Below are some records; state how many of their lines contain the word "Volume", and add nothing.

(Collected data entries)
══════════════════════════════

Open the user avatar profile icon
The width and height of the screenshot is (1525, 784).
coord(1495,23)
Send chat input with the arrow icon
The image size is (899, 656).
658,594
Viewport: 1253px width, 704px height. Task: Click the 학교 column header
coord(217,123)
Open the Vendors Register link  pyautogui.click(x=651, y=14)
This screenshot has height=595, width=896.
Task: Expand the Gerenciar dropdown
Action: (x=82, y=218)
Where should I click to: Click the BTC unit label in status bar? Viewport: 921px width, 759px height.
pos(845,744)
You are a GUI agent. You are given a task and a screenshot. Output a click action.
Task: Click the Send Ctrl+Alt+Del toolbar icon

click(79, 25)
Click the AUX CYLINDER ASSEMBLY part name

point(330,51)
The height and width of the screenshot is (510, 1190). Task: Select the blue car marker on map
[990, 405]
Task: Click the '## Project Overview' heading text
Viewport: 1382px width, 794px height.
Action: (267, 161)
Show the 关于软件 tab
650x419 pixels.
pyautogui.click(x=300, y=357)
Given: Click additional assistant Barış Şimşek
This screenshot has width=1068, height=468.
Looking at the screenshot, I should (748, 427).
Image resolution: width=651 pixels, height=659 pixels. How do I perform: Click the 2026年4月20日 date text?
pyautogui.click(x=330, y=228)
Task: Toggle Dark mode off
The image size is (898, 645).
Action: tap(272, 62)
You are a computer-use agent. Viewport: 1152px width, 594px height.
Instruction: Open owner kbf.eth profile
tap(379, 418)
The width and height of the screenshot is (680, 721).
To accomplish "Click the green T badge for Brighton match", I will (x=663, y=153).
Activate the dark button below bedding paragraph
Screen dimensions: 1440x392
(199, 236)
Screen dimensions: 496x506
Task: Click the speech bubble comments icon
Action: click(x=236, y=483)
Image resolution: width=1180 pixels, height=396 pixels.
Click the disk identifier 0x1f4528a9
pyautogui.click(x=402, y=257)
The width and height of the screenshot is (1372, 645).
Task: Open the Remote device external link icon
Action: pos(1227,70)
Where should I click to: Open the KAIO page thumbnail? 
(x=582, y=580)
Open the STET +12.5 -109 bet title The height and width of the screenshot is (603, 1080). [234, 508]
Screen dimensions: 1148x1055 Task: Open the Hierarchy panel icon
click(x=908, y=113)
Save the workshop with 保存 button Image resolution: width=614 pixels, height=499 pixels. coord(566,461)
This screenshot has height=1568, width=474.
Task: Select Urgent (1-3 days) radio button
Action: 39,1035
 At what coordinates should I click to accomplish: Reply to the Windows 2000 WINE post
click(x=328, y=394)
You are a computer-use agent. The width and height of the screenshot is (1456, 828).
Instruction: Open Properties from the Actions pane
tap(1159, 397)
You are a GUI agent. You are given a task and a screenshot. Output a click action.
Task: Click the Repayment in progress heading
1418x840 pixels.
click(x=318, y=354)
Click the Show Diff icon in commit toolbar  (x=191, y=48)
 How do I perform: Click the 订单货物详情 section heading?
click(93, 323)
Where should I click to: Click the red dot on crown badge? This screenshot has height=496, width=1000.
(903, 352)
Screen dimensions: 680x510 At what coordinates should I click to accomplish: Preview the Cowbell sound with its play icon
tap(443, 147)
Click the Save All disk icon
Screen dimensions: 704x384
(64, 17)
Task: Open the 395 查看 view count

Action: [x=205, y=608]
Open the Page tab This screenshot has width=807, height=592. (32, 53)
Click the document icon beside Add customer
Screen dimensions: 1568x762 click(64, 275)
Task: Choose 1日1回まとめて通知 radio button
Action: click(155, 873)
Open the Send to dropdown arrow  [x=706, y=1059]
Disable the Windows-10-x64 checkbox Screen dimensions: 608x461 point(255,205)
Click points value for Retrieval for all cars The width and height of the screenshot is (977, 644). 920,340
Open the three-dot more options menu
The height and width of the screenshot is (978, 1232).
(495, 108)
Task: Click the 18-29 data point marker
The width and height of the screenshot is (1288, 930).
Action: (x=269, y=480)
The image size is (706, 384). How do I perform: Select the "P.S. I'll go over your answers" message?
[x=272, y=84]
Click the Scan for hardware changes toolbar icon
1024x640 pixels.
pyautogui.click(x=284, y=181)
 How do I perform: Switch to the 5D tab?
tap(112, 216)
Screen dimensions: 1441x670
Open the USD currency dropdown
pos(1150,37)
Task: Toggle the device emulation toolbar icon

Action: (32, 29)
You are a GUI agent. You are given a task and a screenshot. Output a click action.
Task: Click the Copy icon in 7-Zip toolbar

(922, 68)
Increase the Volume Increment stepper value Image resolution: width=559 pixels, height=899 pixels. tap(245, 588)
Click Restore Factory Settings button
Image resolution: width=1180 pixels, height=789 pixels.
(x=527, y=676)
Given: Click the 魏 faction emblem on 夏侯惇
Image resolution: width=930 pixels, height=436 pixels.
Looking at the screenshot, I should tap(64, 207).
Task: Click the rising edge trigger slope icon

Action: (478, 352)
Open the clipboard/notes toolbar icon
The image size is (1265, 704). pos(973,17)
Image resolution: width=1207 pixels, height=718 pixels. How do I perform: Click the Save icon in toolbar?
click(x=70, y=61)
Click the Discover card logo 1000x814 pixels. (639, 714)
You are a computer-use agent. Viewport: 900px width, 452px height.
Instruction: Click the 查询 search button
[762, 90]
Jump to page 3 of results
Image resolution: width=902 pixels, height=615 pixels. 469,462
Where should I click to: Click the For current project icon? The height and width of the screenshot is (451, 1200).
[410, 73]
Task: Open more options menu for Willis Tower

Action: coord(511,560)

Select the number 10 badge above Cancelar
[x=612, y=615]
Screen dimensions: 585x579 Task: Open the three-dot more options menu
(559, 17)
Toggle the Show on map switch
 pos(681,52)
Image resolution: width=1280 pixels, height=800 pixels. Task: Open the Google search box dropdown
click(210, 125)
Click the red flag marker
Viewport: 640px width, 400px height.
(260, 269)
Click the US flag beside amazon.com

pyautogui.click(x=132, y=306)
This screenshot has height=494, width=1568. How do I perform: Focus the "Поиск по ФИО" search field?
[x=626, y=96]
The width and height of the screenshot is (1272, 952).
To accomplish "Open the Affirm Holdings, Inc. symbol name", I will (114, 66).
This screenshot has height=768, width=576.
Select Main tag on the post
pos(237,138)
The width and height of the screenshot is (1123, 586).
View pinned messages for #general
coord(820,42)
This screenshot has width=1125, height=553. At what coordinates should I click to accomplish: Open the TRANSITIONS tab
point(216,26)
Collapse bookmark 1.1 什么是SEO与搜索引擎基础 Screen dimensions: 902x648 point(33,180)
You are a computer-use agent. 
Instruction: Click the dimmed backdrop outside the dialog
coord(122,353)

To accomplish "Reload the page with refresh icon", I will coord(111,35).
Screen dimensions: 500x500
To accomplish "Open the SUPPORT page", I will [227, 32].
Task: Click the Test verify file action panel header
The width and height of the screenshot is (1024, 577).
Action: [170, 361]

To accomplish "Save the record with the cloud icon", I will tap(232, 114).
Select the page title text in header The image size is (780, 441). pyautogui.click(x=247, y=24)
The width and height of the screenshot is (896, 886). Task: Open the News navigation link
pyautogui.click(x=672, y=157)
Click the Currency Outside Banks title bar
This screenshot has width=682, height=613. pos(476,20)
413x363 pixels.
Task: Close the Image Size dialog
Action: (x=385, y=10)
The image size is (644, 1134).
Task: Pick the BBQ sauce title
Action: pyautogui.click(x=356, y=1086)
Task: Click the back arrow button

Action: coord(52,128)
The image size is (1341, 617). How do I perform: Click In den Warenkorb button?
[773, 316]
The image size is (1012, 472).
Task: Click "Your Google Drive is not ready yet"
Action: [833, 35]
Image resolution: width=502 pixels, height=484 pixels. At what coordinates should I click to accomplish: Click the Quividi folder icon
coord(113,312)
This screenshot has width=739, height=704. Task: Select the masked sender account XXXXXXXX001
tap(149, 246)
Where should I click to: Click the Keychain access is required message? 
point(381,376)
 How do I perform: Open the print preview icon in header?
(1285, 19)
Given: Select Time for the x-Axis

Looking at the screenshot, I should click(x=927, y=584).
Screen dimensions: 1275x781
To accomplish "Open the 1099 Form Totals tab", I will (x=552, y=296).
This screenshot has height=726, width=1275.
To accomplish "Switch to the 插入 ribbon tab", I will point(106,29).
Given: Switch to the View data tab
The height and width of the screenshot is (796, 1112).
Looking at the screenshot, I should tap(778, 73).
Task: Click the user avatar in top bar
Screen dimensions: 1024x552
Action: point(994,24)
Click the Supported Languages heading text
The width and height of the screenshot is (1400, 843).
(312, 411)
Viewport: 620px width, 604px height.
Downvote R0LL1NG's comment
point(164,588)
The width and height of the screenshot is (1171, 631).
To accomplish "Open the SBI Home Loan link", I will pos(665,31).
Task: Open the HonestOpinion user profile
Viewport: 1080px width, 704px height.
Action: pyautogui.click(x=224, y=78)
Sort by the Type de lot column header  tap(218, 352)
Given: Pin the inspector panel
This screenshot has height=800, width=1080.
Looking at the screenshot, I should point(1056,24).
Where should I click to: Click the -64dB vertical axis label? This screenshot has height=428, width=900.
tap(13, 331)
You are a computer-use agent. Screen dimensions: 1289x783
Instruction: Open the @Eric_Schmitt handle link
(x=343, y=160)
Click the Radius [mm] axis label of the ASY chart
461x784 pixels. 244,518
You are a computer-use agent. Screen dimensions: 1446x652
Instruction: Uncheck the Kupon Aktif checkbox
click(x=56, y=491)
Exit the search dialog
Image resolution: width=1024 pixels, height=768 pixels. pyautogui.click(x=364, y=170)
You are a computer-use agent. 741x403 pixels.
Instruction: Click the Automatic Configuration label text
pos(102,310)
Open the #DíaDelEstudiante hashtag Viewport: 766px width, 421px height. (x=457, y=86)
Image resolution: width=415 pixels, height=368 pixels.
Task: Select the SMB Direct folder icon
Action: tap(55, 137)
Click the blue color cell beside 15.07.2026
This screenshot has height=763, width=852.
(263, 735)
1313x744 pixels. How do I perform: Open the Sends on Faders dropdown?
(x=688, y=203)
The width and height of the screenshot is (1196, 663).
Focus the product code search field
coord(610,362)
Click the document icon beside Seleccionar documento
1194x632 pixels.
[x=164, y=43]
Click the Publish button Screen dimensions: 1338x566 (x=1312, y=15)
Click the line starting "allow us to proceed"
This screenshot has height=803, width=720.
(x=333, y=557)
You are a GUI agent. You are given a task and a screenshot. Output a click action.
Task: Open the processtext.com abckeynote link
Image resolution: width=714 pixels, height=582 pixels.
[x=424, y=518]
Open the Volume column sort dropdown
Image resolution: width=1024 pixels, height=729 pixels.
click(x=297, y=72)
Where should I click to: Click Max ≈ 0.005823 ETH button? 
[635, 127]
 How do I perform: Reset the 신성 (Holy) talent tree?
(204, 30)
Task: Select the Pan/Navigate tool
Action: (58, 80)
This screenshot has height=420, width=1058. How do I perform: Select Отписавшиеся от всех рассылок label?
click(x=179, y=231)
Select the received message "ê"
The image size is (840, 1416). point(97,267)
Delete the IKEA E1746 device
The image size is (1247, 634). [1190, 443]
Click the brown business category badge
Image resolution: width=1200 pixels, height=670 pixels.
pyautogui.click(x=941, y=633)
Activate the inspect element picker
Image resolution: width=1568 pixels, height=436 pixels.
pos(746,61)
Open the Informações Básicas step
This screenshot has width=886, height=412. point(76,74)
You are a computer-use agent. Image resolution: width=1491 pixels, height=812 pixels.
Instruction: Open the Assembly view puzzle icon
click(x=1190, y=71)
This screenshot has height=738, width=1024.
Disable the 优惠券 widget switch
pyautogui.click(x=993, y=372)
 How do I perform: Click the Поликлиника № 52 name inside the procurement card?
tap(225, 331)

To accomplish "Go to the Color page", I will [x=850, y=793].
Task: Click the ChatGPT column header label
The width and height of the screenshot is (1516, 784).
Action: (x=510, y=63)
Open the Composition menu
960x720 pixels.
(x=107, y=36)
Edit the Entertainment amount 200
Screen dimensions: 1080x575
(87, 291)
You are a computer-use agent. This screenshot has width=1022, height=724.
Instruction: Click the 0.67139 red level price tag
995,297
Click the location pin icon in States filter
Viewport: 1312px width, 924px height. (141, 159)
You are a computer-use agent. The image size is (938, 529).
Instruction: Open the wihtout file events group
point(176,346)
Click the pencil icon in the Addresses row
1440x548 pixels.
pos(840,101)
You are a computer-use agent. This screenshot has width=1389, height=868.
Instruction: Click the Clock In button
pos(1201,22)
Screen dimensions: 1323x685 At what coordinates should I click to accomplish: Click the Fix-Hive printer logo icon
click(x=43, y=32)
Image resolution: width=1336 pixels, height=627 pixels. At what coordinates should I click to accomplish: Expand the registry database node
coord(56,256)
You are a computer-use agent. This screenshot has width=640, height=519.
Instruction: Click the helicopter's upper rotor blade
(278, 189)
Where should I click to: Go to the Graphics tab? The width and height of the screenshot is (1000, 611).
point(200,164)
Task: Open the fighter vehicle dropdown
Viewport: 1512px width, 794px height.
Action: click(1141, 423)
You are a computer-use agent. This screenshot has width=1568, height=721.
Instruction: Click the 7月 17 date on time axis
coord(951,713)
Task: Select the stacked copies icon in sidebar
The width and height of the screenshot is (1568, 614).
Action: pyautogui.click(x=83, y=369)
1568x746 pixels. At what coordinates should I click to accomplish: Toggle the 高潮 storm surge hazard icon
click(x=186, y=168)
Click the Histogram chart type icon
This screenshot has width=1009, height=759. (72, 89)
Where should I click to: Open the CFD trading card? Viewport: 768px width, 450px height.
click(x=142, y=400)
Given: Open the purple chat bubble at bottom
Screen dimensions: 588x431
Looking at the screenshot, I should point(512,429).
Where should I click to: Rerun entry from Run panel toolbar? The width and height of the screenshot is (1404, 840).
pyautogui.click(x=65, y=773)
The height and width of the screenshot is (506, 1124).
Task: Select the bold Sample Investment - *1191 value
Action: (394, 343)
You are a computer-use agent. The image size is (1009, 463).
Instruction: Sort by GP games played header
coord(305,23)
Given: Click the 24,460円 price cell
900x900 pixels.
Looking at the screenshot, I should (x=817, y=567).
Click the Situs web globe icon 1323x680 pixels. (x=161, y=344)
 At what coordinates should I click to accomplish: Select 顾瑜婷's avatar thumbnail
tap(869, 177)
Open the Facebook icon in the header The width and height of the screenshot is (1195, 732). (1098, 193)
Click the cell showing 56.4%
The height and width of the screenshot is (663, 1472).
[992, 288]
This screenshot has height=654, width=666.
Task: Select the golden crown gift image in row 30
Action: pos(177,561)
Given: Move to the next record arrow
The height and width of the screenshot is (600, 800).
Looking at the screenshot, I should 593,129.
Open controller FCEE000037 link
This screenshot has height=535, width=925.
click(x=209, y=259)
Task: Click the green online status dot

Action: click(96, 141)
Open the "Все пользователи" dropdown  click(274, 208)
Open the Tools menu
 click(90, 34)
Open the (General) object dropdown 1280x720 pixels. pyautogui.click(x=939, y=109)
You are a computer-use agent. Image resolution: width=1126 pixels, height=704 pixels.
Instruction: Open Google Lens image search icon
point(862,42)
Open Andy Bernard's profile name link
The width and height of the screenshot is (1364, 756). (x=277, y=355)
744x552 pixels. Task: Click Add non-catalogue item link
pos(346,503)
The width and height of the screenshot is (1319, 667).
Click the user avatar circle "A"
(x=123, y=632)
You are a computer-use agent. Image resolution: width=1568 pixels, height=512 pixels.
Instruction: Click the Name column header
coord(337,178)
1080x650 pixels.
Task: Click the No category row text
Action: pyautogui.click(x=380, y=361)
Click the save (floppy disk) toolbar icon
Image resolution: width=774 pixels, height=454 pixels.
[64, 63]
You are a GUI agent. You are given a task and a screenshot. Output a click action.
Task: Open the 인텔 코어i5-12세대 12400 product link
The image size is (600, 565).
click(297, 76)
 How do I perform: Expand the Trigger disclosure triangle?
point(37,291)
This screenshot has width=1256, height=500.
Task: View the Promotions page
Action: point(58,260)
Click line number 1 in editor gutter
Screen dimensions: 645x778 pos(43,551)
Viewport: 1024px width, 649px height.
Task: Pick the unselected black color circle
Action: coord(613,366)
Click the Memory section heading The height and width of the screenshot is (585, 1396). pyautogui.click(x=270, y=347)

══════════════════════════════

Output of the exercise →
2